Ils chevauchent avec fierté leurs montures dont ils prennent un soin jaloux, se privant volontiers au passage. Ils maintiennent de nos jours des us et coutumes qu’on pourrait croire révolus, ou l’apanage de westerns d’antan. Ils vivent avec leurs chevaux en ville, célébrant en pleine modernité ce qui fut beau autrefois. Ils sont noirs.

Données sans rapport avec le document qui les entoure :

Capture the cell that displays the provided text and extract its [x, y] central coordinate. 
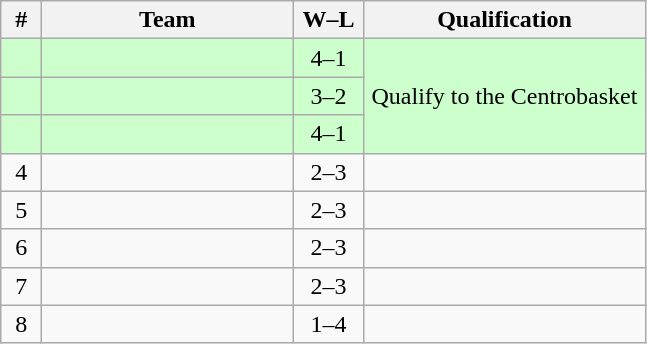
7 [22, 286]
1–4 [328, 324]
Qualify to the Centrobasket [504, 96]
Team [168, 20]
4 [22, 172]
8 [22, 324]
5 [22, 210]
# [22, 20]
W–L [328, 20]
3–2 [328, 96]
Qualification [504, 20]
6 [22, 248]
For the text-containing cell, return its midpoint in (x, y) coordinate format. 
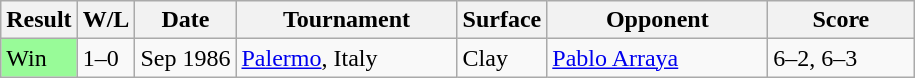
Opponent (658, 20)
Result (39, 20)
Clay (502, 58)
Palermo, Italy (346, 58)
Pablo Arraya (658, 58)
Win (39, 58)
1–0 (106, 58)
6–2, 6–3 (841, 58)
W/L (106, 20)
Sep 1986 (186, 58)
Tournament (346, 20)
Score (841, 20)
Surface (502, 20)
Date (186, 20)
Capture the cell that displays the provided text and extract its (x, y) central coordinate. 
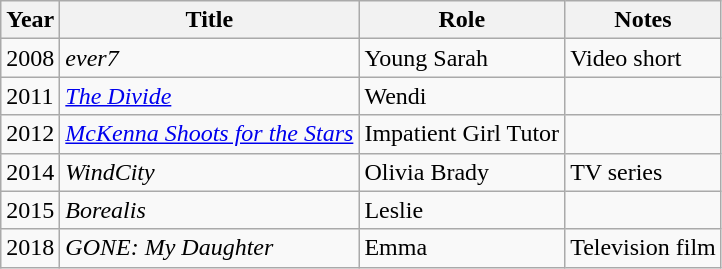
The Divide (210, 96)
Year (30, 20)
Video short (644, 58)
Leslie (462, 210)
Young Sarah (462, 58)
McKenna Shoots for the Stars (210, 134)
Olivia Brady (462, 172)
2008 (30, 58)
2012 (30, 134)
ever7 (210, 58)
GONE: My Daughter (210, 248)
2015 (30, 210)
Television film (644, 248)
Impatient Girl Tutor (462, 134)
Title (210, 20)
2011 (30, 96)
Borealis (210, 210)
Role (462, 20)
WindCity (210, 172)
2018 (30, 248)
TV series (644, 172)
2014 (30, 172)
Notes (644, 20)
Emma (462, 248)
Wendi (462, 96)
Return (x, y) of the center of cell containing provided text 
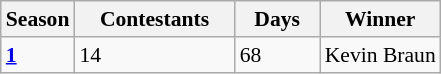
Winner (380, 19)
14 (154, 55)
Season (38, 19)
Contestants (154, 19)
68 (278, 55)
1 (38, 55)
Kevin Braun (380, 55)
Days (278, 19)
For the text-containing cell, return its midpoint in [x, y] coordinate format. 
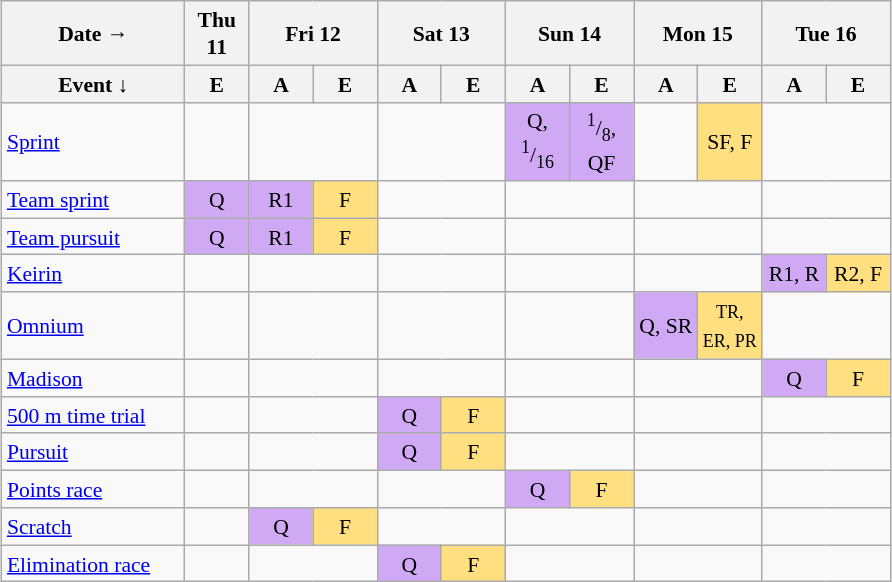
1/8, QF [602, 142]
Fri 12 [313, 33]
Sprint [94, 142]
Team sprint [94, 200]
R1, R [794, 274]
Points race [94, 490]
R2, F [858, 274]
Team pursuit [94, 236]
Event ↓ [94, 84]
Thu 11 [217, 33]
Scratch [94, 526]
500 m time trial [94, 414]
SF, F [730, 142]
Tue 16 [826, 33]
Date → [94, 33]
Madison [94, 378]
Sun 14 [569, 33]
TR, ER, PR [730, 326]
Keirin [94, 274]
Pursuit [94, 452]
Sat 13 [441, 33]
Q, 1/16 [537, 142]
Elimination race [94, 564]
Omnium [94, 326]
Mon 15 [698, 33]
Q, SR [666, 326]
Return the [X, Y] coordinate for the center point of the cell that contains the specified text.  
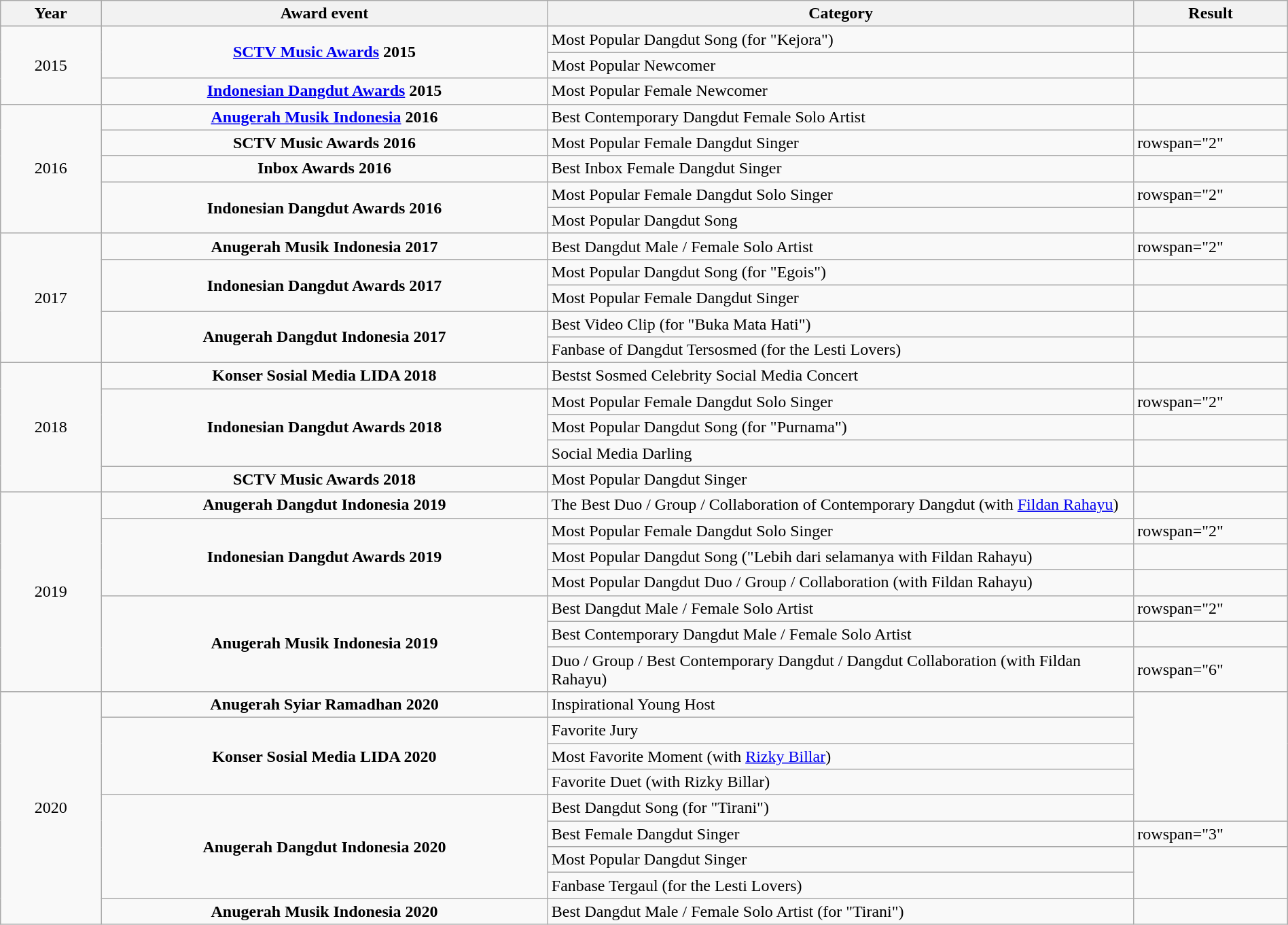
SCTV Music Awards 2015 [325, 52]
Most Favorite Moment (with Rizky Billar) [840, 756]
Best Video Clip (for "Buka Mata Hati") [840, 324]
Anugerah Musik Indonesia 2019 [325, 643]
Most Popular Dangdut Song (for "Egois") [840, 272]
Anugerah Musik Indonesia 2017 [325, 246]
Indonesian Dangdut Awards 2015 [325, 91]
Inbox Awards 2016 [325, 168]
Bestst Sosmed Celebrity Social Media Concert [840, 376]
Favorite Jury [840, 730]
Indonesian Dangdut Awards 2019 [325, 556]
2020 [51, 807]
Best Dangdut Male / Female Solo Artist (for "Tirani") [840, 911]
Most Popular Female Newcomer [840, 91]
Favorite Duet (with Rizky Billar) [840, 782]
Anugerah Dangdut Indonesia 2020 [325, 846]
Most Popular Dangdut Song ("Lebih dari selamanya with Fildan Rahayu) [840, 556]
Inspirational Young Host [840, 704]
Most Popular Dangdut Song [840, 220]
Most Popular Newcomer [840, 65]
Result [1211, 14]
Most Popular Dangdut Duo / Group / Collaboration (with Fildan Rahayu) [840, 582]
rowspan="3" [1211, 834]
Fanbase Tergaul (for the Lesti Lovers) [840, 885]
Konser Sosial Media LIDA 2018 [325, 376]
Anugerah Dangdut Indonesia 2019 [325, 505]
2016 [51, 168]
2015 [51, 65]
Fanbase of Dangdut Tersosmed (for the Lesti Lovers) [840, 350]
Anugerah Syiar Ramadhan 2020 [325, 704]
Best Female Dangdut Singer [840, 834]
2017 [51, 298]
Most Popular Dangdut Song (for "Purnama") [840, 427]
2018 [51, 427]
Anugerah Musik Indonesia 2016 [325, 117]
Best Contemporary Dangdut Female Solo Artist [840, 117]
Most Popular Dangdut Song (for "Kejora") [840, 39]
2019 [51, 591]
SCTV Music Awards 2016 [325, 143]
Best Contemporary Dangdut Male / Female Solo Artist [840, 634]
Category [840, 14]
The Best Duo / Group / Collaboration of Contemporary Dangdut (with Fildan Rahayu) [840, 505]
Indonesian Dangdut Awards 2016 [325, 207]
Anugerah Musik Indonesia 2020 [325, 911]
Indonesian Dangdut Awards 2018 [325, 427]
Best Dangdut Song (for "Tirani") [840, 808]
rowspan="6" [1211, 668]
Konser Sosial Media LIDA 2020 [325, 755]
Social Media Darling [840, 453]
SCTV Music Awards 2018 [325, 479]
Anugerah Dangdut Indonesia 2017 [325, 337]
Indonesian Dangdut Awards 2017 [325, 285]
Year [51, 14]
Best Inbox Female Dangdut Singer [840, 168]
Duo / Group / Best Contemporary Dangdut / Dangdut Collaboration (with Fildan Rahayu) [840, 668]
Award event [325, 14]
Output the (X, Y) coordinate of the center of the cell containing the given text.  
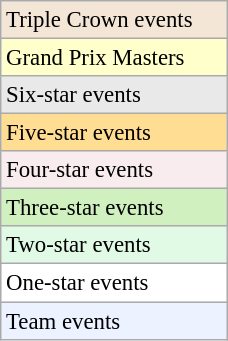
Four-star events (114, 170)
One-star events (114, 283)
Five-star events (114, 133)
Team events (114, 321)
Two-star events (114, 245)
Six-star events (114, 95)
Three-star events (114, 208)
Triple Crown events (114, 20)
Grand Prix Masters (114, 58)
Capture the cell that displays the provided text and extract its (X, Y) central coordinate. 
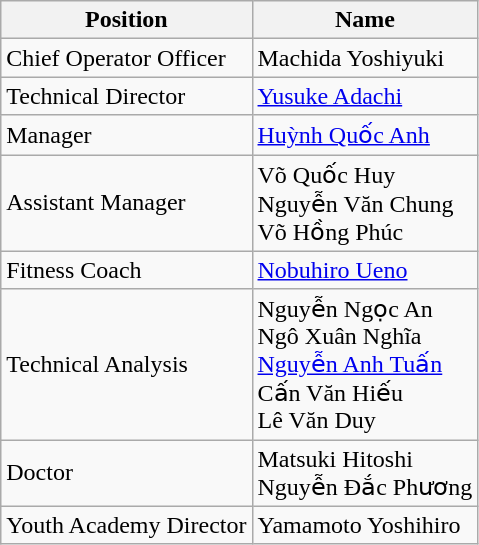
Huỳnh Quốc Anh (365, 135)
Assistant Manager (126, 202)
Matsuki Hitoshi Nguyễn Đắc Phương (365, 474)
Nguyễn Ngọc An Ngô Xuân Nghĩa Nguyễn Anh Tuấn Cấn Văn Hiếu Lê Văn Duy (365, 364)
Nobuhiro Ueno (365, 270)
Technical Director (126, 96)
Fitness Coach (126, 270)
Technical Analysis (126, 364)
Machida Yoshiyuki (365, 58)
Chief Operator Officer (126, 58)
Name (365, 20)
Yusuke Adachi (365, 96)
Position (126, 20)
Doctor (126, 474)
Youth Academy Director (126, 525)
Manager (126, 135)
Yamamoto Yoshihiro (365, 525)
Võ Quốc Huy Nguyễn Văn Chung Võ Hồng Phúc (365, 202)
Capture the cell that displays the provided text and extract its (x, y) central coordinate. 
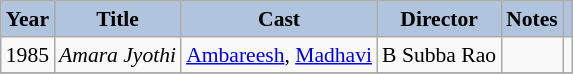
Ambareesh, Madhavi (279, 55)
1985 (28, 55)
Title (118, 19)
Year (28, 19)
Amara Jyothi (118, 55)
B Subba Rao (439, 55)
Cast (279, 19)
Notes (532, 19)
Director (439, 19)
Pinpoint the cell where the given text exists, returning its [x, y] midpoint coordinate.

Tiré du roman de Greg Neri, qui s’inspire en retour du Fletcher Street Urban Riding Club de Philadelphie, le film Concrete Cowboy (V.O. et V.F.) propose une incursion privilégiée au sein d’une communauté aussi passionnée que méconnue.

Laquelle communauté offre à l’intrigue un contexte très spécifique à l’intérieur duquel se déployer. Cette spécificité est d’autant plus bienvenue que ladite intrigue se révèle, à l’inverse, assez convenue et prévisible. On a ainsi droit à des retrouvailles père-fils sous tension, avec un adolescent à problèmes et un paternel rigide, mais au fond bienveillant, par qui de saines leçons de vie seront inculquées.

Idris Elba est excellent dans le rôle de Harp, le père, auquel il confère un stoïcisme intimidant avant de graduellement laisser poindre des notes d’affection maladroite. Le film est en revanche beaucoup plus centré sur le personnage de Cole (Caleb McLaughlin, de Stranger Things, formidable), ce fils quasi inconnu déposé devant la porte de Harp pour l’été.

C’est qu’Amahle, la mère de Cole (Liz Priestley, bouleversante lors des prologue et épilogue), qui quitta autrefois Harp dans des circonstances révélées au troisième acte, a tout essayé pour empêcher son fils de s’enfoncer dans une spirale de violence et d’échec.

Évidemment, le cadre strict et la discipline imposés par Harp et son mode de vie finiront par venir à bout des maux qui affligent Cole. Cole qui, en parallèle, renoue avec un ami du temps de sa — brève — petite enfance à Philadelphie : Smush, qui a de mauvaises fréquentations et dont l’arc dramatique suit la courbe attendue.

Sincérité et style

Bref, en matière d’archétypes, de conflits, de motifs, et exception faite d’éclairants apartés narratifs expliquant par exemple comment Hollywood a « blanchi » l’histoire des cowboys, c’est du déjà-vu. Or, le récit est conté avec sincérité et, aspect non négligeable, un indéniable style.

Dans ce qui constitue son premier film, Ricky Staub multiplie les longues séquences en caméra à l’épaule nerveuse, furtive, mais ponctue celles-ci, lors de moments clés, de mouvements d’une gracieuse fluidité.

On pense notamment à l’ouverture au ras du sol du couloir de l’école qui culmine par un gros plan du visage de Cole, ses yeux emplis de colère et de désarroi (il aura ce même regard en se retrouvant en face de son père après des années de séparation).

Il y a également ce passage où Cole, après avoir calmé un cheval paniqué, caresse pour la première fois ce dernier. Ces petites touches de poésie visuelle, jumelées à la qualité de l’interprétation, élèvent le film. C’est toutefois la toile de fond, source de beauté pastorale en pleine urbanité, qui distingue le plus Concrete Cowboy.